Our projects are diverse in scale and type. We’ve designed studios for artists, and masterplans for developers who have a vision to make better cities. In between these scales we’ve designed many houses and buildings, all contributing to making the places we live and work in richer. Well-designed buildings make life easier, more comfortable, and more pleasurable.
Each project at Mole is informed by the nature of the place and the specifics of the project. We’re lucky to have worked with clients with ambition and a passion for architecture. Our work reflects this, resulting in unique buildings that reflect something about the people we work with. There’s also a consistency about what we do: an interest in material, texture, and colour. A desire to make buildings that are surprising in their context but somehow feel right. An ambition to make buildings that use less energy, and feel good to be in.
Photograph: David Butler
The Cambridge Forum for the Construction Industry, and Carbon Neutral Cambridge are hosting the Climate Emergency Conference on March 24th. The event brings together a wide range of speakers with a focus on how it is possible to create zero-carbon buildings, and how the Local Authority can challenge government to make it possible. The conference takes place at Robinson College, Cambridge. Director Meredith Bowles is a Trustee of the CFCI, and Mole sponsor the annual Open EcoHomes event in Cambridge. https://www.cfci.org.uk/cfci-event/243/
Director Meredith Bowles was an invited speaker at ‘The Big Debate’, organised by the Greater Cambridge Partnership to ask questions from the public about the future direction of the Greater Cambridge region. Meredith spoke about the need for a radical shift in the role of the Local Authority in enabling sustainable affordable public transport, and the need for not-for-profit housing as part of a new fairer society.
Project Architect Alice Hamlin has been shortlisted for the inaugural MJ Long Prize for Excellence in Practice, part of the W Awards for Architecture. Run jointly by the Architectural Review and the Architects’ Journal, the W awards recognise women’s global contribution to the profession, promote role models for young women in practice and encourage respect, diversity and equality in architecture.
Marmalade Lane has featured in two recent Government design guides: ‘Living with beauty: promoting health, well-being and sustainable growth’, written by the Building Better, Building Beautiful Commission, and the National Design Guide. These two documents underpin design advice that supports national planning policy, with exemplary projects used to support principles of good design and place-making.
Marmalade Lane was awarded the prestigious Richard Feilden Award at the 2019 Housing Design Awards. Named after one of the founding partners of Feilden Clegg Bradley, the award is given to the housing project that is considered to best exemplify an inclusive affordable development.
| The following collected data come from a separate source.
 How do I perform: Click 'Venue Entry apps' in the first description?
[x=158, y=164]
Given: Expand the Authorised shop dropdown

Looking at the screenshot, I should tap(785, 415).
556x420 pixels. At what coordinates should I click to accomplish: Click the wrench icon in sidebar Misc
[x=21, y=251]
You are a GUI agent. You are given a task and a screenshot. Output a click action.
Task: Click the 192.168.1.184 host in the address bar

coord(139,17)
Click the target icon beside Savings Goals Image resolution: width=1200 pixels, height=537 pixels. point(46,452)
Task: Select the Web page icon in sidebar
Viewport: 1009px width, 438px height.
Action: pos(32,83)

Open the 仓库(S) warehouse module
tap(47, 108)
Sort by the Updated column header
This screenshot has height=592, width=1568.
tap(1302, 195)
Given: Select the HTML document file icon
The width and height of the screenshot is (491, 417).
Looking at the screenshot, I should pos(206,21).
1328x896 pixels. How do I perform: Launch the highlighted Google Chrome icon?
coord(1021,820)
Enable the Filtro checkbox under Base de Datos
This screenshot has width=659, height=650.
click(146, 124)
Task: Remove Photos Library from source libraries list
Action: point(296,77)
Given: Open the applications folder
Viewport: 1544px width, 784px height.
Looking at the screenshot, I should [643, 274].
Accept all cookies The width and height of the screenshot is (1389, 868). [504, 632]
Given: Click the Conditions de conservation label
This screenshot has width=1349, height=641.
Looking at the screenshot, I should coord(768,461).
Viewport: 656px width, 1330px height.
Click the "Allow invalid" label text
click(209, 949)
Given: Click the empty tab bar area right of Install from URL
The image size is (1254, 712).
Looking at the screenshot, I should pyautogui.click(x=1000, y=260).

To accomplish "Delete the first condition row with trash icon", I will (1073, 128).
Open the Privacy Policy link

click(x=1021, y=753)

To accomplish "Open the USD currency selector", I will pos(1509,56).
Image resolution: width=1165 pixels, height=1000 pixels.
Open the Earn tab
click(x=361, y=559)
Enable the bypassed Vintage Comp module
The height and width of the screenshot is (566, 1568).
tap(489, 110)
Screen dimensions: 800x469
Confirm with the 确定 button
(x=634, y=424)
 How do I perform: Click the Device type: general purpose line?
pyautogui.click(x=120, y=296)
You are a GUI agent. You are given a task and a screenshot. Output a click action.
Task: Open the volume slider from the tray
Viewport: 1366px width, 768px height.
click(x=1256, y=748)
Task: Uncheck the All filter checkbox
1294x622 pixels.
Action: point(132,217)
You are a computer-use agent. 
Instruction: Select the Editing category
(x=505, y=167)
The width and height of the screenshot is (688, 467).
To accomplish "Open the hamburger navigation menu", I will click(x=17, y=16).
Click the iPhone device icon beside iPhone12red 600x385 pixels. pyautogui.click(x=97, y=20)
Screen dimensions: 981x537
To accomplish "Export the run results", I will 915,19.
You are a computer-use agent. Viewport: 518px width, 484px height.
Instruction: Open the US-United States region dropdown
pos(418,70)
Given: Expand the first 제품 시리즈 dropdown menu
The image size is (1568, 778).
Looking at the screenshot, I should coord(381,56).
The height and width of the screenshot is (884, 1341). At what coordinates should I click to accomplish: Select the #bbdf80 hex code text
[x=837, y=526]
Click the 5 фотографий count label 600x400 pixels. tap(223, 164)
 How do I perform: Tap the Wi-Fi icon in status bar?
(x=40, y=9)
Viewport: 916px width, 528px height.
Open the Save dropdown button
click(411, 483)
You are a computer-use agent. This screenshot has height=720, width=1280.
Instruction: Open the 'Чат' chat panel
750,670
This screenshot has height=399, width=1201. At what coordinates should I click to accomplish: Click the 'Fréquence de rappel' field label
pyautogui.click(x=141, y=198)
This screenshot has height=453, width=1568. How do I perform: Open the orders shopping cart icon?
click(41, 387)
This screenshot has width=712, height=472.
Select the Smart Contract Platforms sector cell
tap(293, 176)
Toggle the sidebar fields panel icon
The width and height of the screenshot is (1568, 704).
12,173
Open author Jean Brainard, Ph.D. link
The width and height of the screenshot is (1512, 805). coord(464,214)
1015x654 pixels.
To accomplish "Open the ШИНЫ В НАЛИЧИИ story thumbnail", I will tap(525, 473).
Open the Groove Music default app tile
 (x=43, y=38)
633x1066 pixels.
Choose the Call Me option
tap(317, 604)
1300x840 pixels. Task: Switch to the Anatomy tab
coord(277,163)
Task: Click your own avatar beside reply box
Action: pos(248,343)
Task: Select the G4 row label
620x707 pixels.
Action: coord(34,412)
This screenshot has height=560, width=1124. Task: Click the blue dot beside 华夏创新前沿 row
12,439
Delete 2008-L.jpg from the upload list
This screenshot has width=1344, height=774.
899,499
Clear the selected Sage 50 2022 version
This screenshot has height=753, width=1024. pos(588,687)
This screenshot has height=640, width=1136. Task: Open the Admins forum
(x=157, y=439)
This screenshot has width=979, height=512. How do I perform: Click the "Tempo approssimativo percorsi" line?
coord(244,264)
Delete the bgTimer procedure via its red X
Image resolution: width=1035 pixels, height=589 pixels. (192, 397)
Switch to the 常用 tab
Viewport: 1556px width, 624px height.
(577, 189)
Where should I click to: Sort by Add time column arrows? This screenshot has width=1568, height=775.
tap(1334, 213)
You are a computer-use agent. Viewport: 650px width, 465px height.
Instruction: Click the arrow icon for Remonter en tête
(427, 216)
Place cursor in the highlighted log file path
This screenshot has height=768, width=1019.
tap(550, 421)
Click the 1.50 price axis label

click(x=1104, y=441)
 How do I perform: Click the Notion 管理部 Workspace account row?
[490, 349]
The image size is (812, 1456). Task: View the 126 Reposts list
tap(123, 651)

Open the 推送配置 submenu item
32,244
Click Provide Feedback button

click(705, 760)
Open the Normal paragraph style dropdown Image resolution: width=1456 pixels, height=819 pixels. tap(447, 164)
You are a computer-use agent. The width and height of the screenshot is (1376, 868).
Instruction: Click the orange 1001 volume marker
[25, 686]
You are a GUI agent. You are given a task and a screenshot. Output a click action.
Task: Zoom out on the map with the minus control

The award is particularly meaningful to Mole, as great admirers of the humane sustainable buildings for which Feilden Clegg Bradley are well known.
From 54 national winners, 3 of our projects have each been awarded a 2019 RIBA National and Regional Award. Eddington Lot 1 in North West Cambridge for our client University of Cambridge, with joint architects Wilkinson Eyre, our cohousing project Marmalade Lane for our client Town with Trivselhus and Secular Retreat for our client Living Architecture where Mole were the executive architects for Atelier Peter Zumthor. (image credits, David Butler and Jack Hobhouse)
“Marmalade Lane is a delightful triumph in many ways: a single development of individual homes managing to be intimate, characterful, light, airy and civic – and clearly cherished by those seeking more.”
Olivia Tusinski, Architecture Today, June 2019
Fijal grabs another win at the Surface Design Awards 2019, picking up the best Housing Exterior Surface for its striking brick exterior.
Mole are very excited to announce that Fijal House has won an award for the Best Contemporary Self Build in The Daily Telegraph Homebuilding & Renovating Awards 2018.
We are pleased to announce that Fijal House has been shortlisted for another award, in the category ‘Small House of the Year’ in The Sunday Times British Homes Awards.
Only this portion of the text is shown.